Cox’s Bazar deputy police chief Afruzul Haque Tutul confirmed the death and injuries but did not elaborate.
It is the first known death caused by a landslide at the camps due to rain. Police say a person died a few weeks ago in a landslide caused by construction work.
UN Sends More Aid
At a press conference in Geneva on Friday, a spokesman for the UN High Commissioner for Refugees (UNHCR), Andrej Mahecic, said the agency was rushing additional aid to Bangladesh, where the first rains of the monsoon season have hit Cox’s Bazar.
Some 700,000 mostly Rohingya refugees have taken shelter in Cox’s Bazar since fleeing Myanmar amid a military crackdown on their communities in northern Rakhine State triggered by militant attacks on security posts there in late August.
In a press release, the UN refugee agency said the first of three scheduled humanitarian airlifts carrying additional shelter materials arrived in Bangladesh on Tuesday.
The 1,400 tents are the first of 10,000 the agency plans to deliver by the end of May for 60,000 refugees living in areas most at risk of landslides and flooding.
Aid is also arriving by sea, including more tents, 170,000 tarpaulins and other essentials.
Humanitarian partners estimate that between 150,000 and 200,000 Rohingya refugees will be at risk this monsoon season and in urgent need of relocation.
“Of this number, 24,000 people are at critical risk due to the severe instability of the land on which their shelters have been constructed,” Mahecic said.
The Bangladesh government has recently allocated new land for the refugees. Work crews have already begun clearing the area and the UN refugee agency hopes to move some 5,000 people there by the end of the month.
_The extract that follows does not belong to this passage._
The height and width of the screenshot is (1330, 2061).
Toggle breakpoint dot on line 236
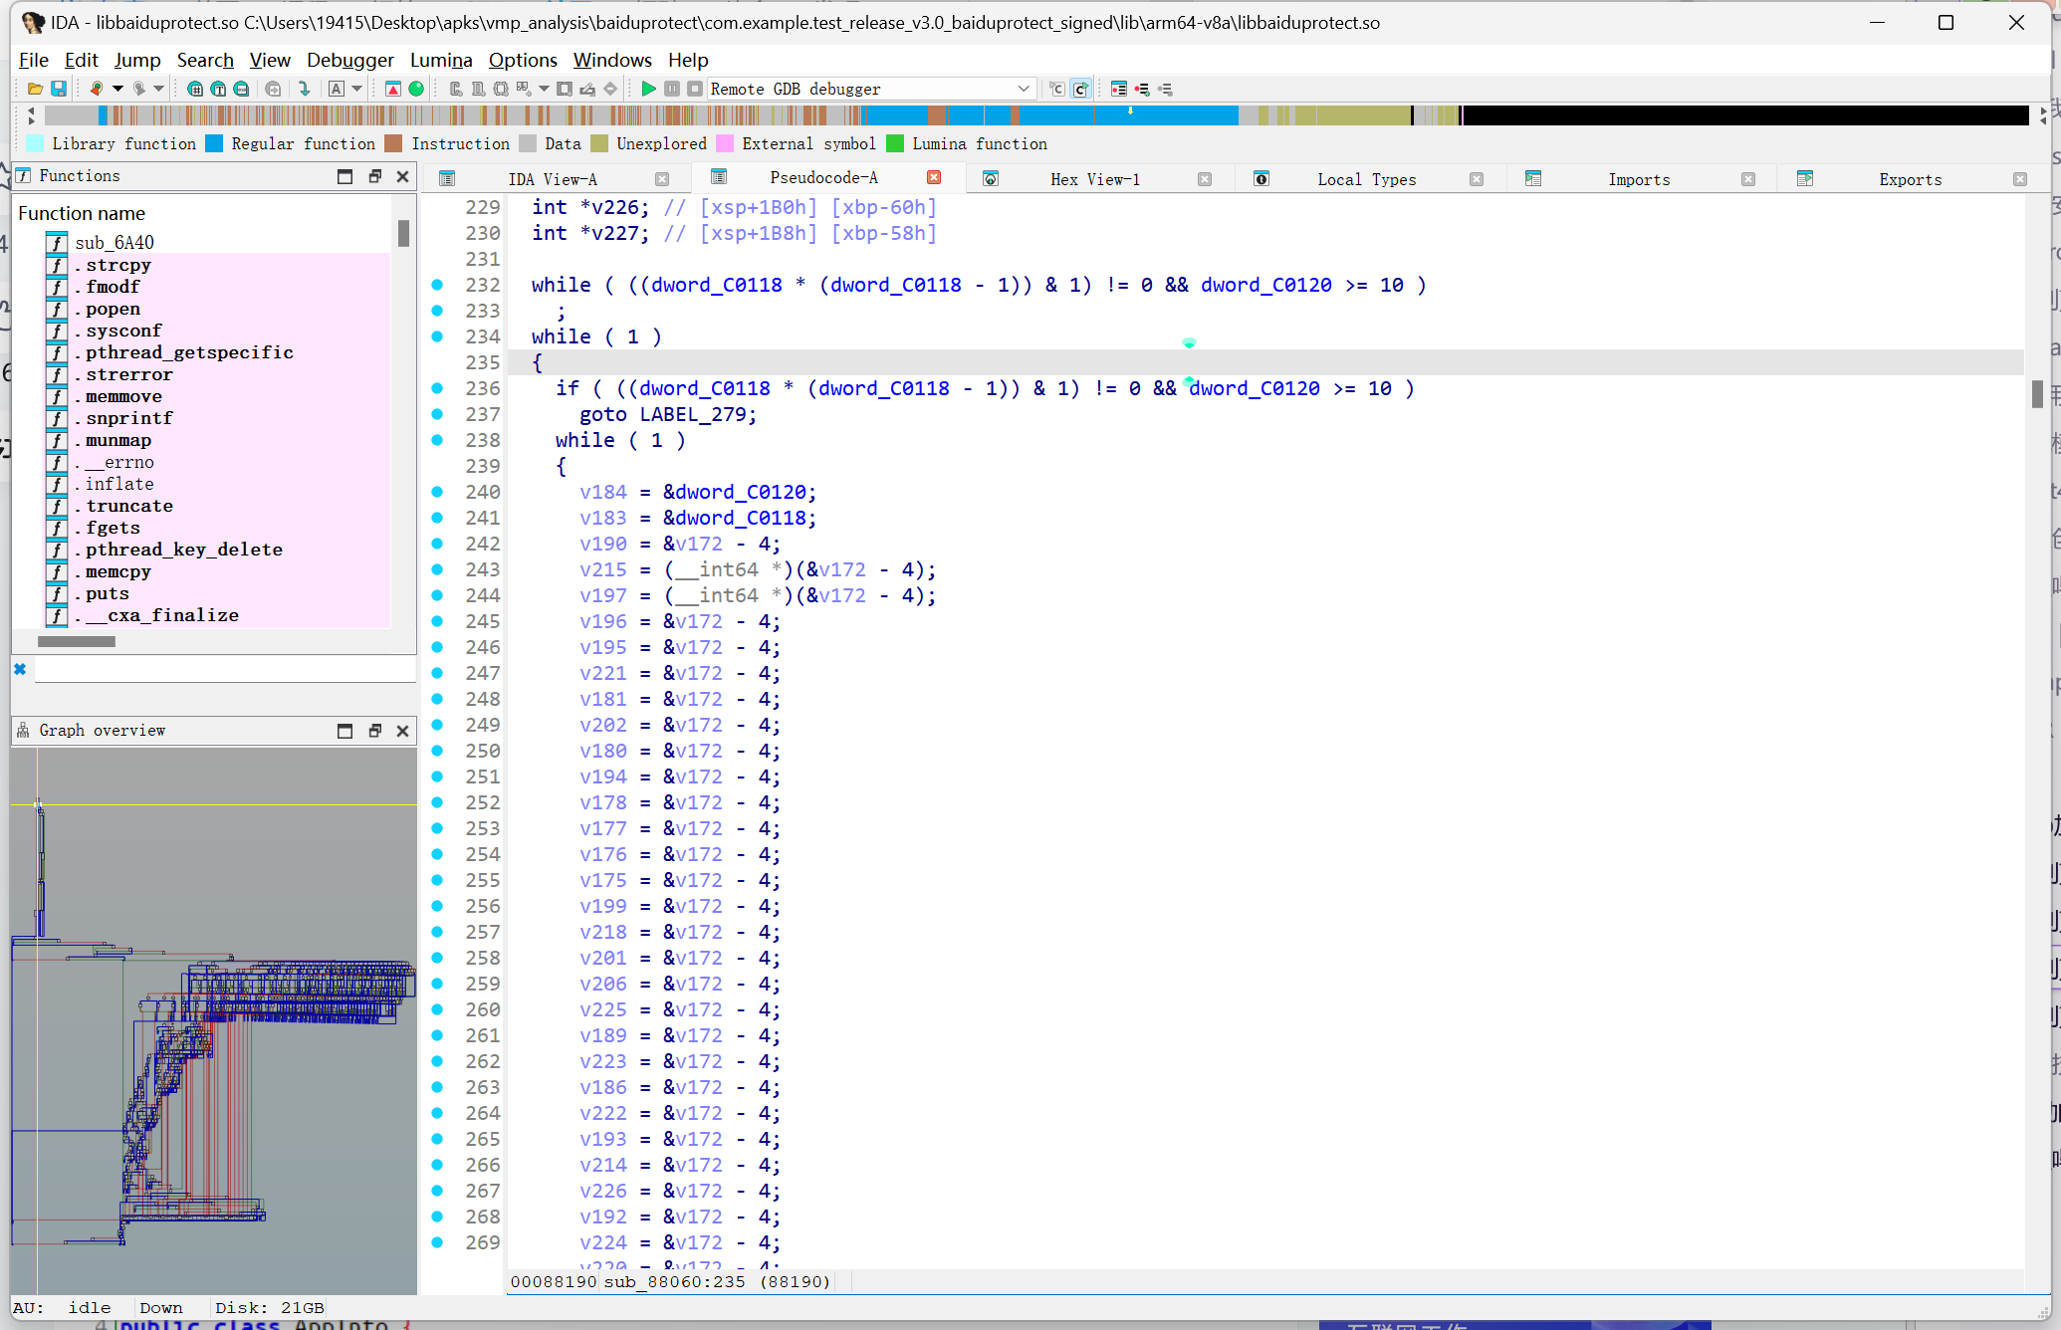[x=437, y=388]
“In the absence of more available and usable land, UNHCR has made temporary emergency relocation arrangements, which will be activated as needed” Mahecic said.
In addition to the 60,000 refugees to be housed in emergency shelters, the UN refugee agency said, another 35,000 can be hosted by other refugees living in safer areas and the same number can be moved to communal shelters in the camps. But the agency added that these were only short-term solutions to address imminent risks.
OIC Delegation Visits Camps
The Bangladeshi Daily Star reported that a delegation of the Organization of Islamic Cooperation (OIC) also visited the Cox’s Bazar camps on Friday, ahead of a foreign ministers summit in Dhaka.
According to the report, OIC Assistant Secretary-General Hashmi Yousuf apologized that the organization had not responded to the refugee crisis sooner and said it would work with the international community to repatriate the Rohingya to Myanmar.
Friday’s visit to the camps was joined by Canadian Foreign Affairs Minister Chrystia Freeland, Canadian Prime Minister Justin Trudeau’s special envoy to Myanmar, Bob Rae, Canada’s special envoy to the OIC, Masud Husain, and Bangladesh Foreign Minister AH Mahmood Ali, among others.
A UN Security Council delegation visited the camps on April 28 during a four-day mission to Bangladesh and Myanmar and said the refugee crisis would remain one of the council’s top priorities.
However, a provisional program of the UN Security Council’s work for May tweeted by Poland on Tuesday makes no mention of the refugee crisis.